- **STATED TASK**
Starting with the line that contains "Screen dimensions: 935x568" and stopping after the last line of the entries, rewrite those lines as a Markdown table with the columns Row and Line. Skip any blank lines.

- **DATA IN THIS EXERCISE**
>> start

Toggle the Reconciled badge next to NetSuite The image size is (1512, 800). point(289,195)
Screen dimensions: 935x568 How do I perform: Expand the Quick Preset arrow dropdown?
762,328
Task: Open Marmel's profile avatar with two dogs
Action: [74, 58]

>> end

- **REPLY**
| Row | Line |
|---|---|
| 1 | Screen dimensions: 935x568 How do I perform: Expand the Quick Preset arrow dropdown? |
| 2 | 762,328 |
| 3 | Task: Open Marmel's profile avatar with two dogs |
| 4 | Action: [74, 58] |